# Fur Length



## Dave (May 25, 2009)

How long do you like to keep your cockapoo's fur? Do you like it long and fluffy, or short and trim?

For us, we keep Benny's coat longer during the winter, but we keep it shorter during summer. When his coat is long, he looks like a living stuffed animal. When he lays still, you could mistake him for a stuffed animal. When he has short hair though, he looks much more manly.


----------



## kendal (Jul 16, 2009)

i loved my girls long but its just not practical for us, the girls get caught up to easily in the shrubbery, and Inca gets hot to quick on long walks. 

also when Inca was younger, she was not long past a year. we kept her coat long and i was keeping on top of it.
but on one of the walks, she came out of the bushes screaming but we couldn't work out what was wrong with her until one of the women we were walking with saw the wasps, it turned out she had run through a wasps nest and because she had the long coat we couldn't see them as they had burrowed right under the fur.
she just collapsed infrount of us, and one of the guys scooped her up and ran off the path and slid down the hill to dunk her in the water to drown the wasps. she went into complete shock and our trainer John carried her all the way back to the car, so we could take her to the vets. as she is a solid dog so is heavy and she was just a dead weight and the watter made her heavier
luckily she wasn't allergic but the emergency vet gave her lots of inactions for pain, inflammation etc.
anyway i couldn't brush her properly for a week or so because she had bee stung all over he body and days later we were still picking bits of wasp out of her coat. 

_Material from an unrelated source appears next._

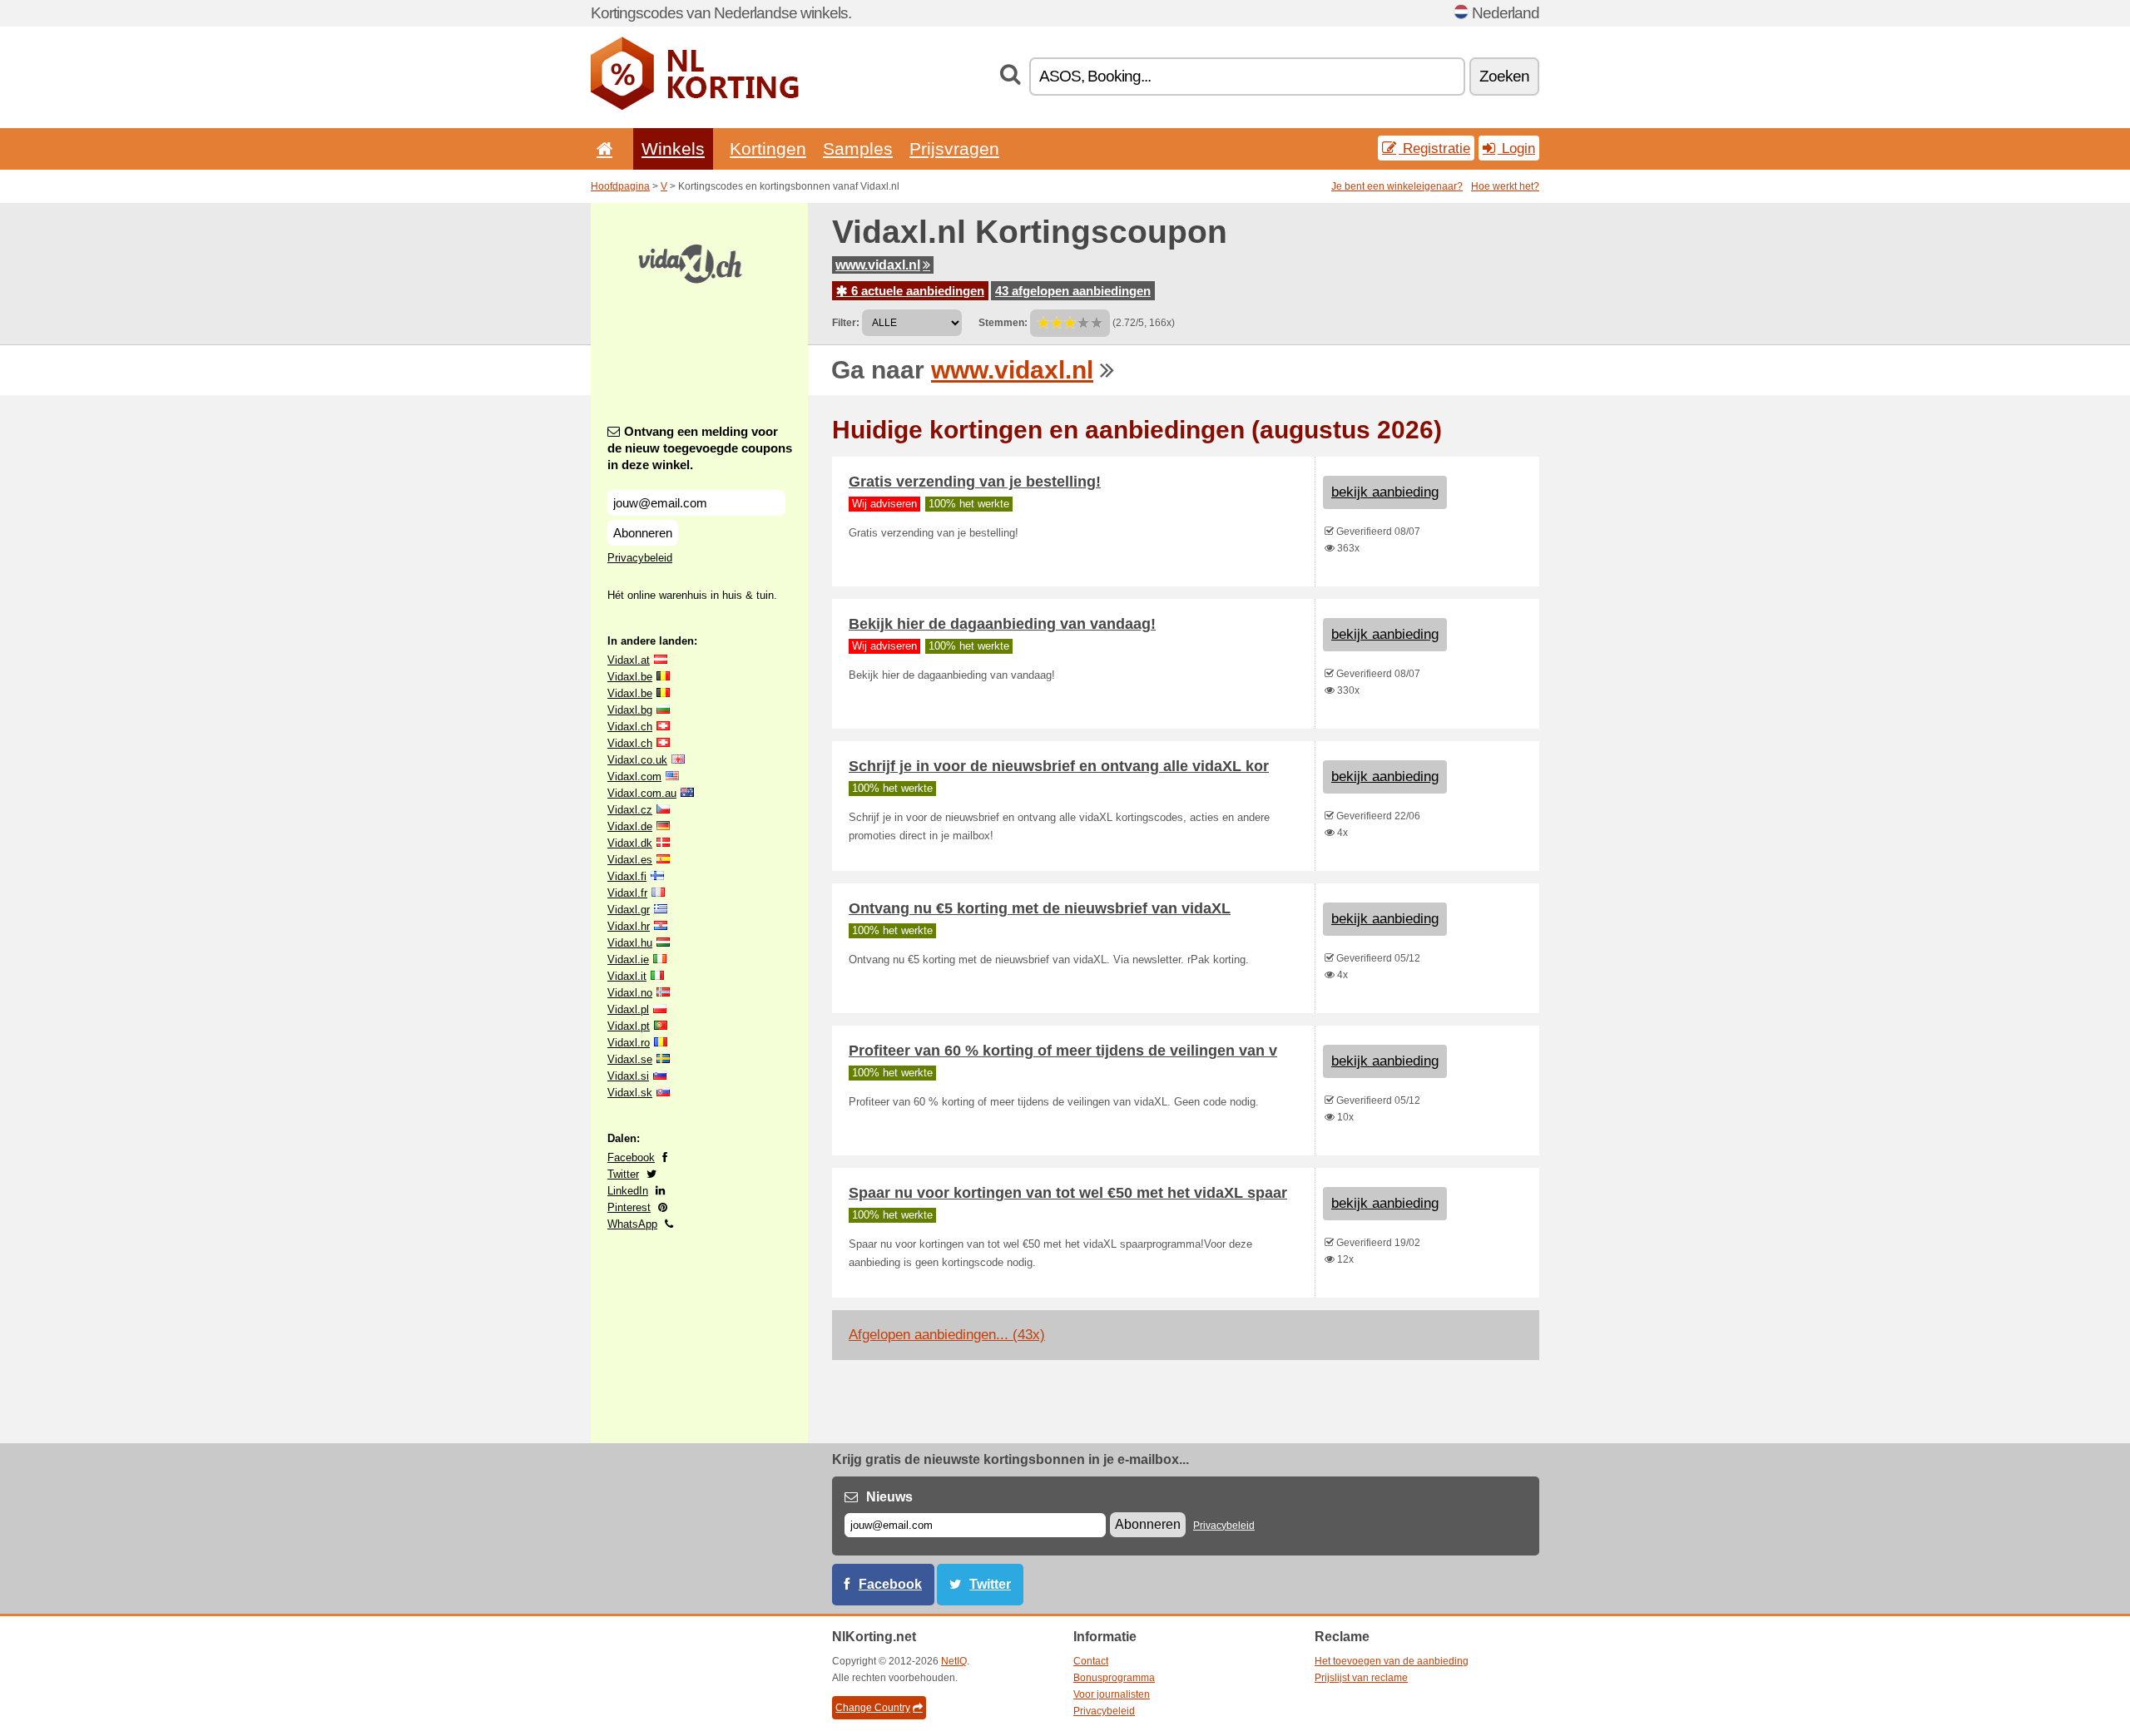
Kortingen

that is one of the reason why i don't think i would go back to having the girls long. at least now i could brush most of them off, where as then we couldn't even see them, so glad we were not on our own when it happened as i wouldn't have had a clue what to do..


----------



## Dave (May 25, 2009)

Wow that's quite a story.  I'm glad Inca was alright afterward. That could have been a very tragic incident.


----------



## paasen2002 (Nov 19, 2009)

When we got our Sally from the Humane Society she had long fur and was so matted it was terrible. They had to shave her really short. Now it has grown in and I like to keep it short she looks like a little lamb and easier to take care of.


----------



## Dawny (Mar 28, 2010)

hi my wispa is only 5 months old so i dont know yet im waiting to see just how long is gets, but i love it longish at the moment! x


----------



## kendal (Jul 16, 2009)

hey welcome dawn you have to get up some photos of whispa.


----------



## Dawny (Mar 28, 2010)

hi im having trouble getting pics on here but ill keep trying!!


----------



## Upstate Ollie (Mar 15, 2010)

Kendal, 
What a scary story. 
I am getting olivers hair cut tomorrow. Do you all just ask the groomer for a poodle cut when you have your fur babies groomed?


----------



## kendal (Jul 16, 2009)

i do my girls myself, but when i did send them in to get done i told them to leabe the beard ears topnot, and tail, just to trim them a little. 

they get a nomber 7 clipper blade on their back and then they get their leg a wee bit longer than that so they habe little teddy bear paws. 

down have you tried photobucket.com


----------



## sperry (Apr 6, 2010)

i keep my dog evans shorter because he looks much cuiter with shorter hair.


----------